Japan has lodged a protest with South Korea as flags hoisted during an exhibition match by the unified Korean women's ice hockey team for the Pyeongchang Winter Olympics showed a pair of Japanese-claimed islets, the government's top spokesman said Monday.

"We cannot accept the flag in light of Japan's stance over the sovereignty of Takeshima and it is extremely regrettable," Chief Cabinet Secretary Yoshihide Suga told a press conference, referring to the South-Korean controlled, Japanese-claimed islets, which are known as Dokdo to Koreans.

Suga said Tokyo will continue to urge Seoul to take "appropriate measures" over the issue, which has long been a source of diplomatic friction between the two neighbors.

The flags in question were used at the venue of the inter-Korean women hockey team's first game against Sweden on Sunday in Incheon, west of Seoul.

After North Korean leader Kim Jong Un struck a conciliatory tone on ties with the South in his New Year's address, the two Koreas agreed to form a unified women's ice hockey team and march together under a unified Korean flag at the Olympics' opening ceremony on Friday.

The so-called Korean Unification Flag has a blue Korean Peninsula against a white background.

South Korea's Yonhap News Agency reported Monday that to avoid troubles, the government has basically decided against using the controversial version of the flag -- the one that includes the disputed islets -- during events in Pyeongchang that involve the International Olympic Committee, such as the opening ceremony.

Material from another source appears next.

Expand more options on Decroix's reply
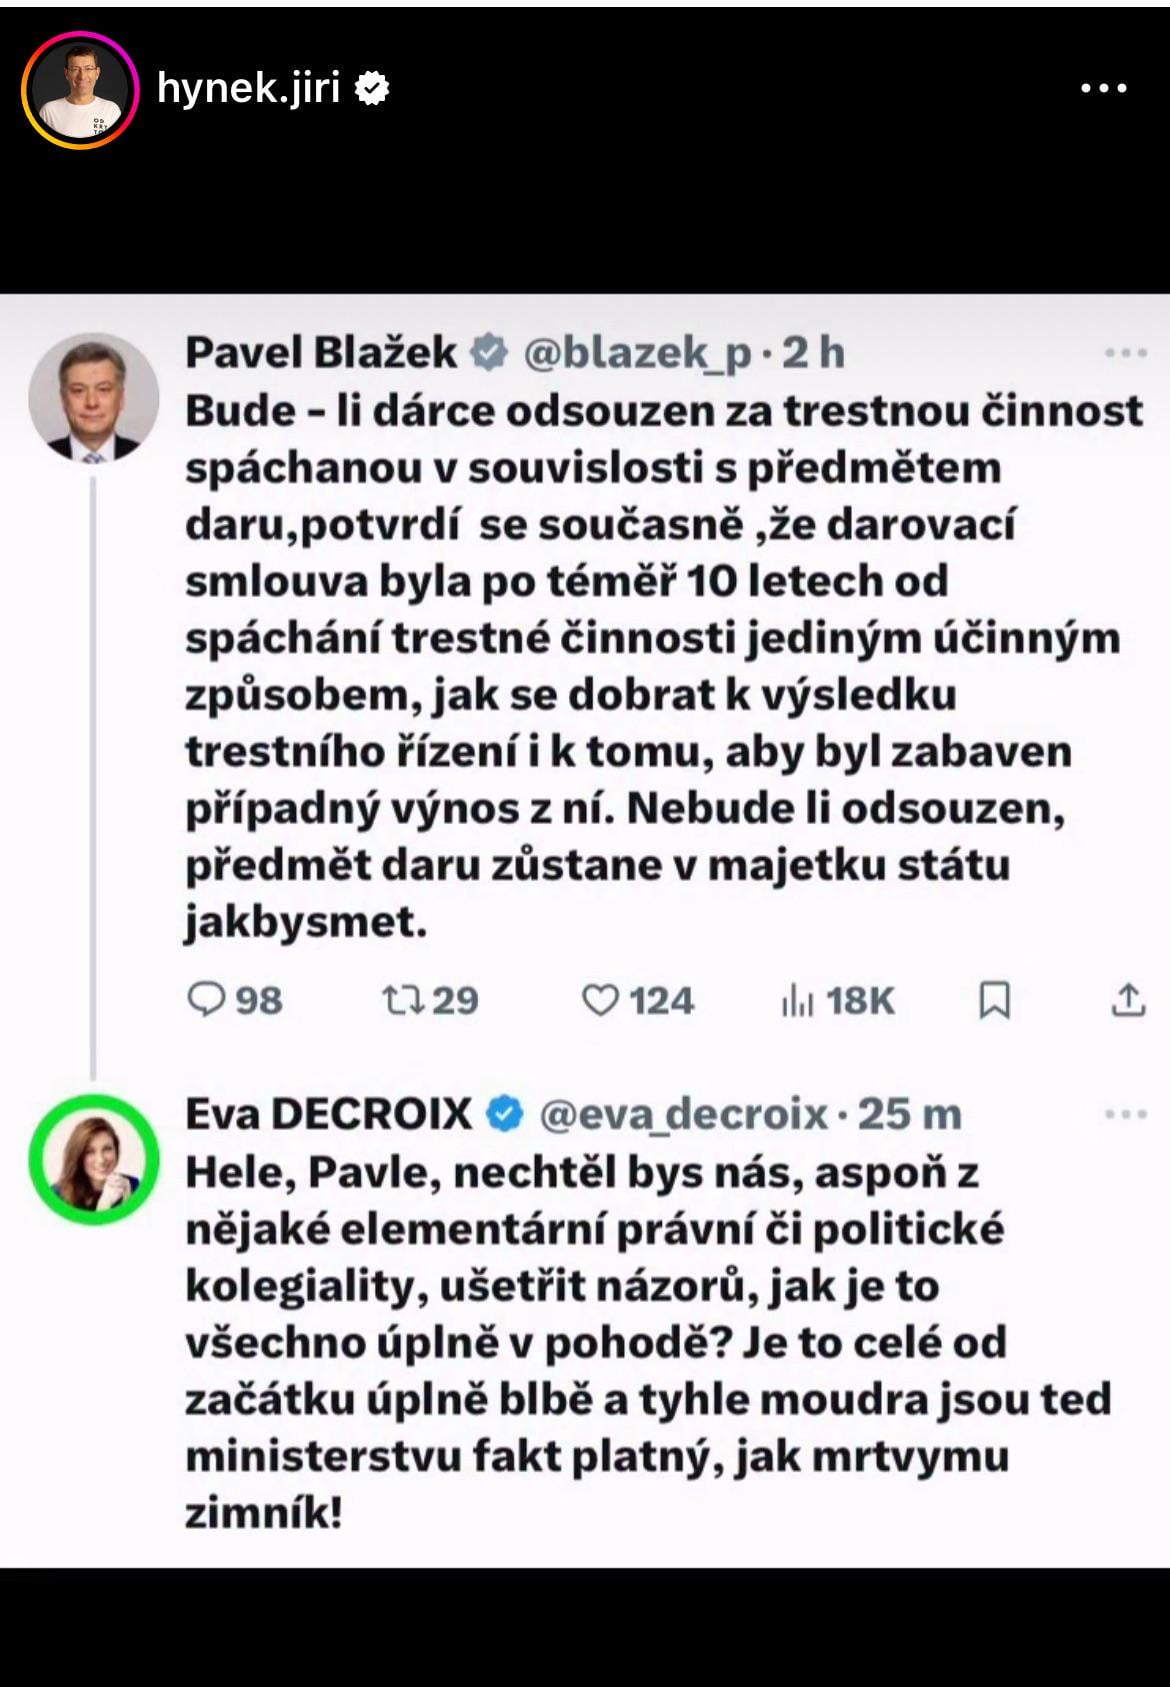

The disputed islets are located in the Sea of Japan, known to Koreans as the East Sea.

Roughly equidistant from the Korean Peninsula and Japan's main island Honshu, they consist of two rocky outcrops and numerous small reefs, with a combined land area of only 0.21 square kilometers.

The two countries have been contesting ownership over the islets since the early 1950s, which culminated in South Korea dispatching a permanent battalion there in 1954.

Since then, South Korea has kept security personnel stationed there and constructed lodgings, a monitoring facility, a lighthouse, and port and docking facilities.